━━ Data for analysis ━━

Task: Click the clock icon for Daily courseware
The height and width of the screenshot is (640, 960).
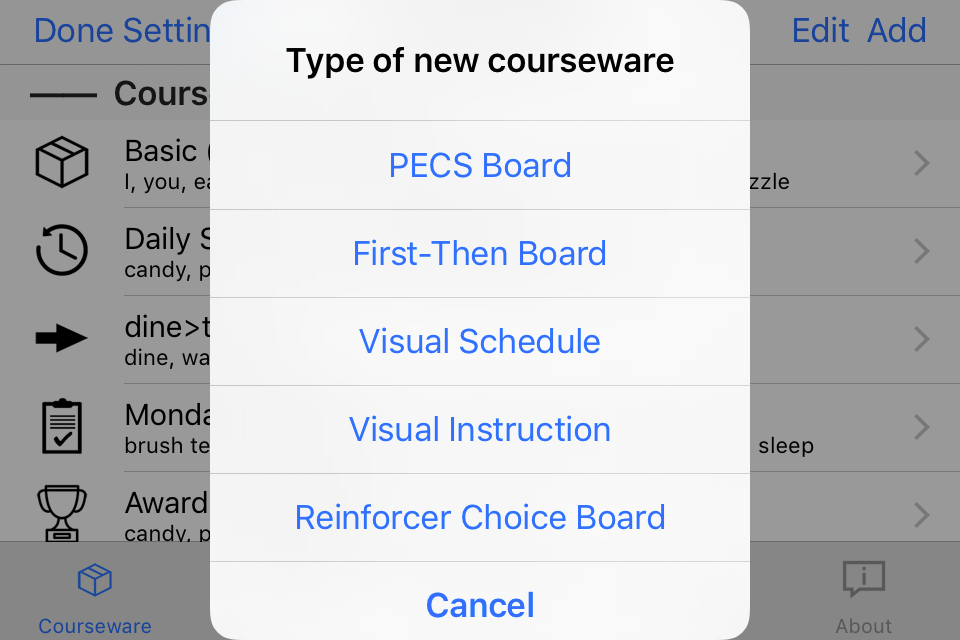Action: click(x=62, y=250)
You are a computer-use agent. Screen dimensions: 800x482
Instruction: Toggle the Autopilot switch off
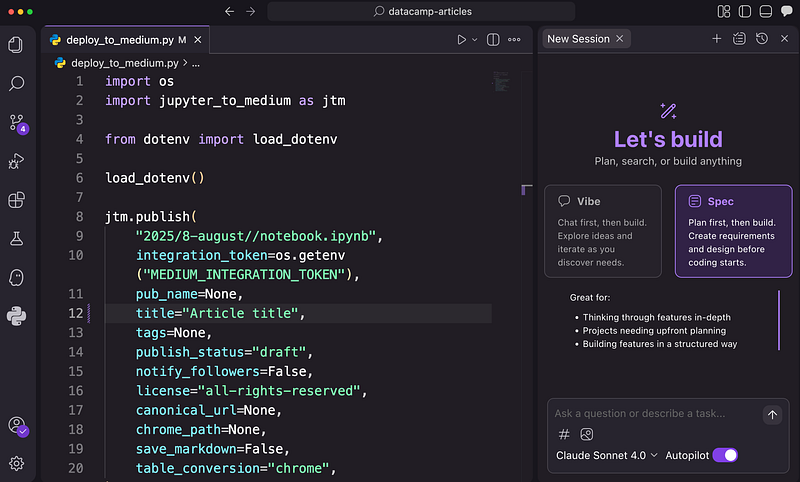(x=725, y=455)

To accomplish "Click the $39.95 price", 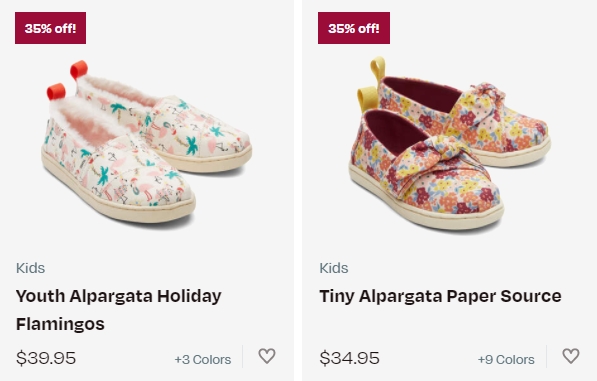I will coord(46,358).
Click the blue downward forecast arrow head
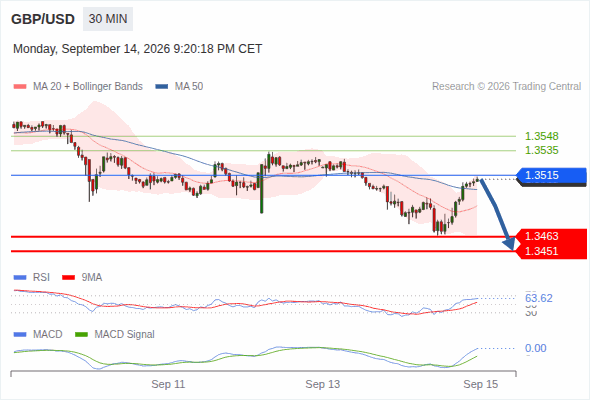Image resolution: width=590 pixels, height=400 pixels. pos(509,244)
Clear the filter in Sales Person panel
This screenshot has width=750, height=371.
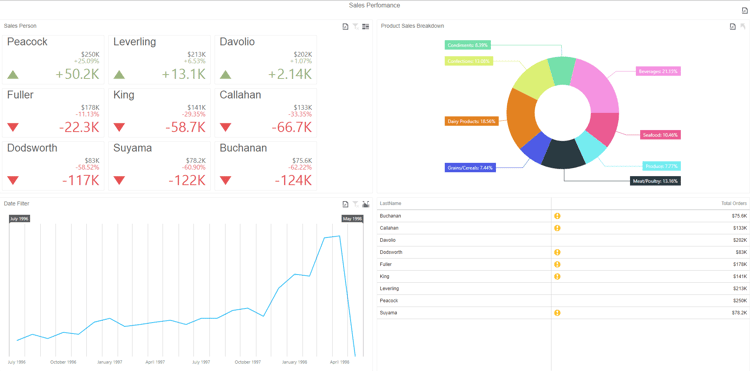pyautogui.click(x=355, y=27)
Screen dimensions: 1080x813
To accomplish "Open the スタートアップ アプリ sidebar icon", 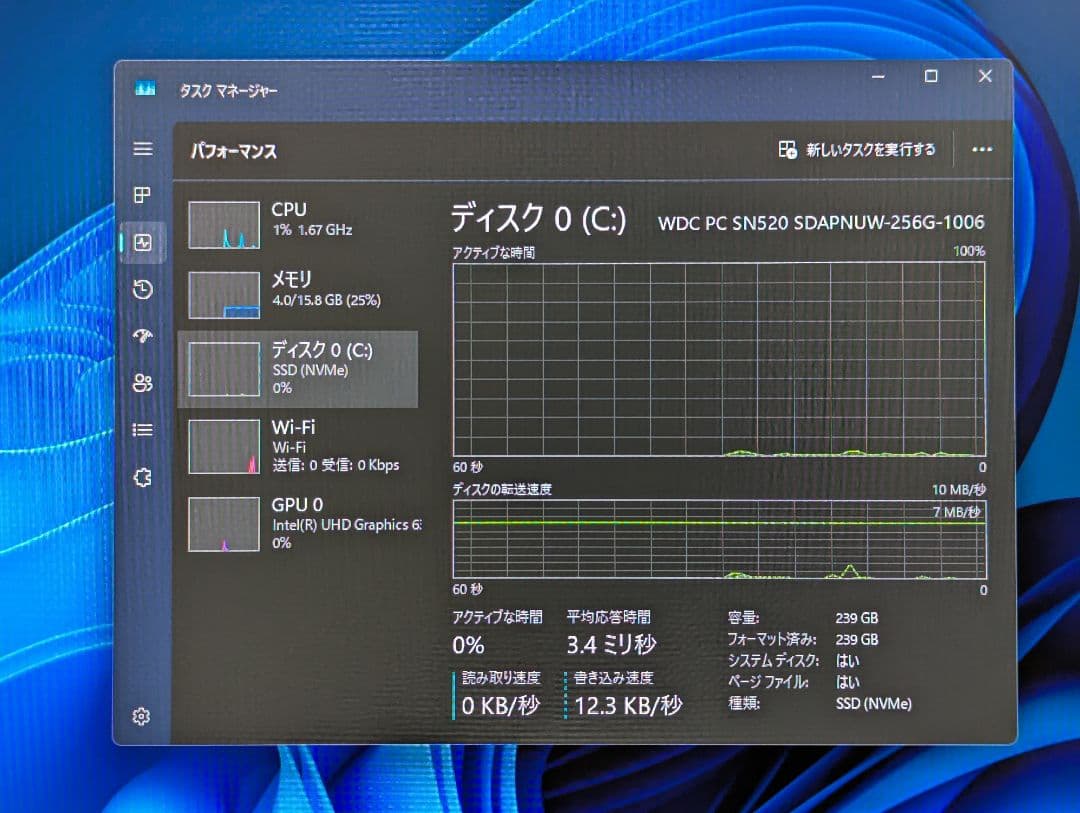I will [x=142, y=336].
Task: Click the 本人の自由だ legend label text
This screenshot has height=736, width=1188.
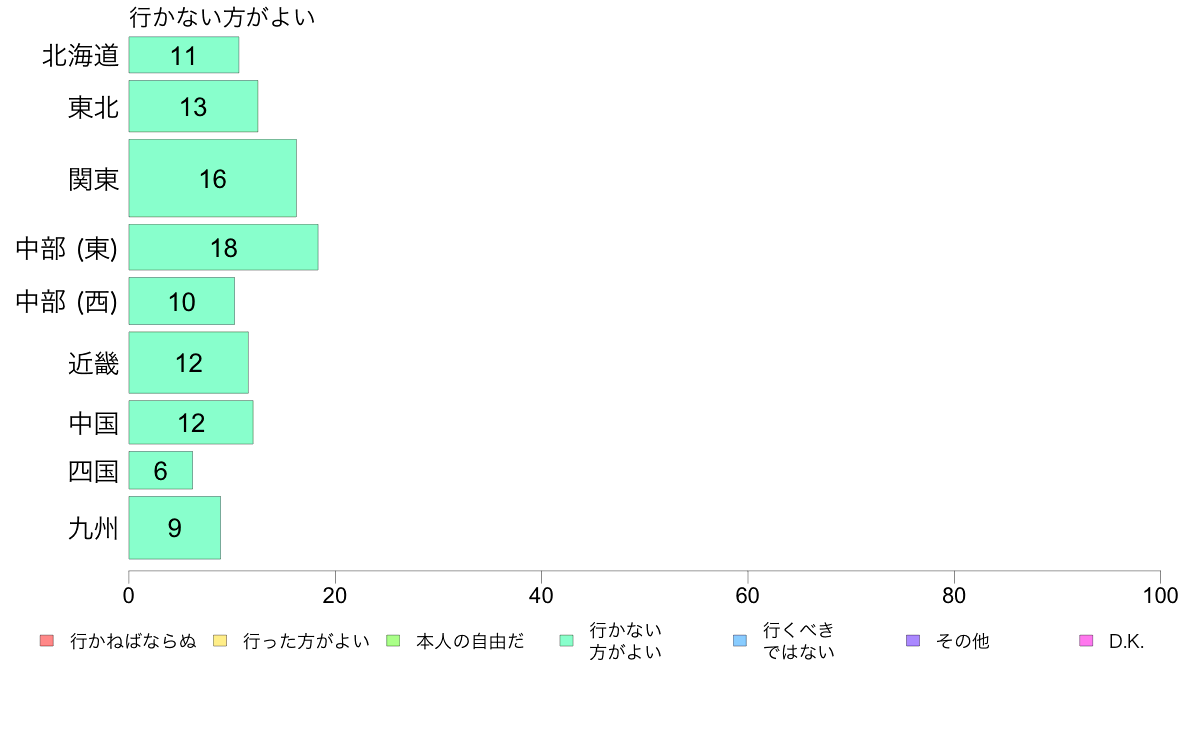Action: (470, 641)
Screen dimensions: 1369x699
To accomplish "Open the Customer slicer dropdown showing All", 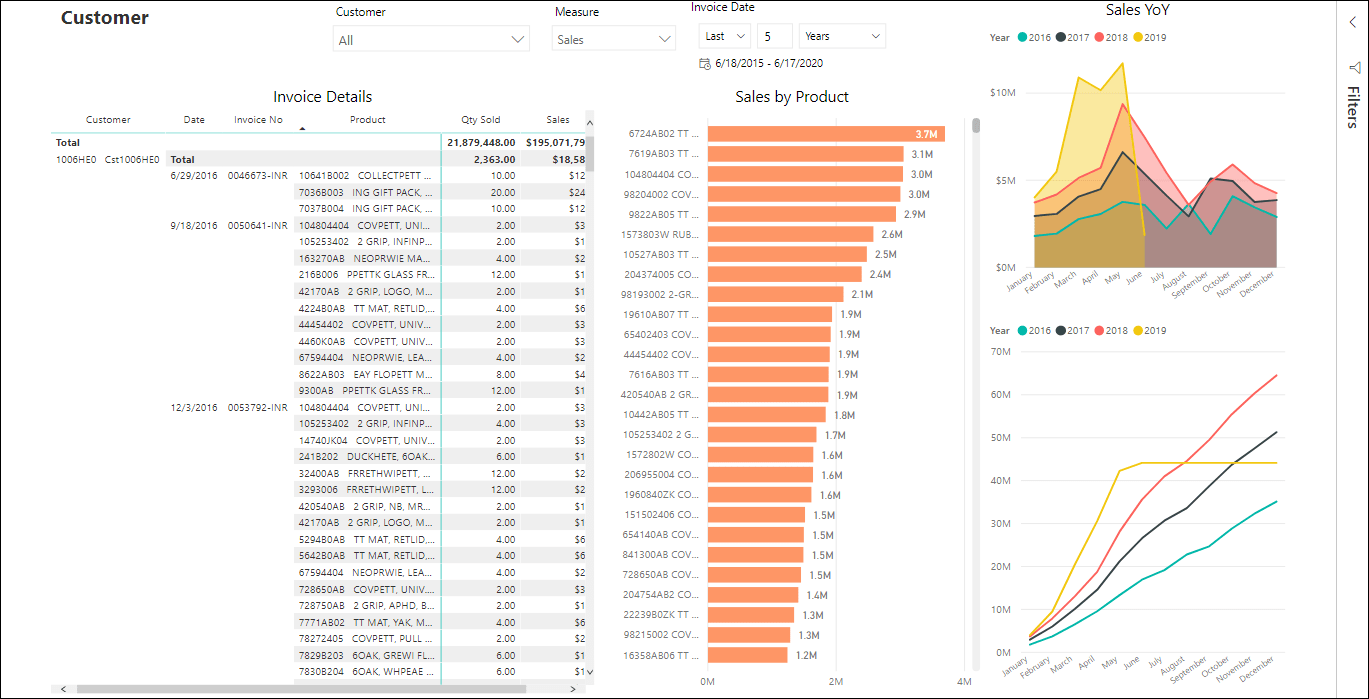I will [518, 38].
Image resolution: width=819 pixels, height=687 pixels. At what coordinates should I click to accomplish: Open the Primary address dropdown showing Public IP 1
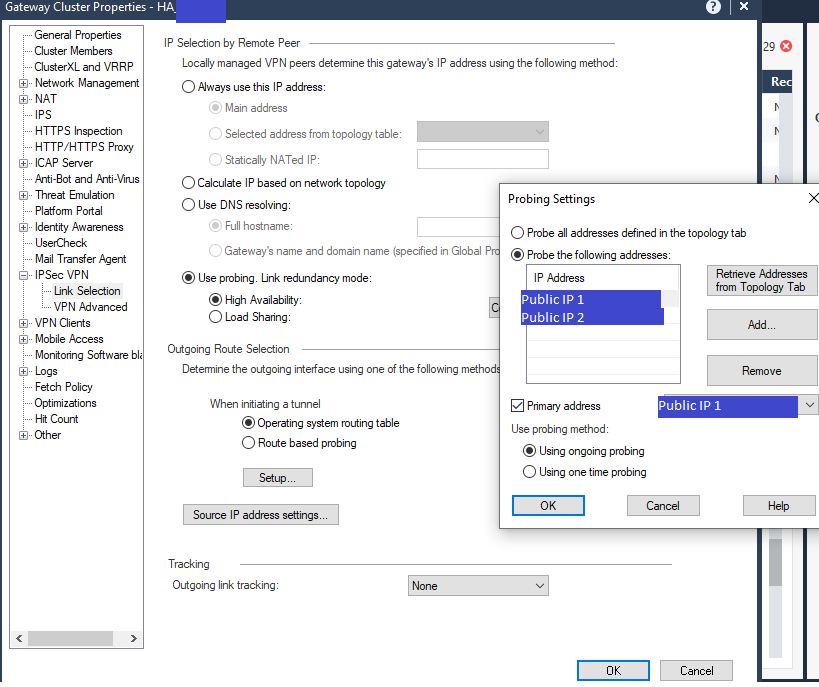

━━━

Work to complete: For this exercise, copy every line of the data that holds "dimensions".

Your solution:
You are a computer-use agent. Screen dimensions: 800x482
Screen dimensions: 1080x813
Screen dimensions: 1369x699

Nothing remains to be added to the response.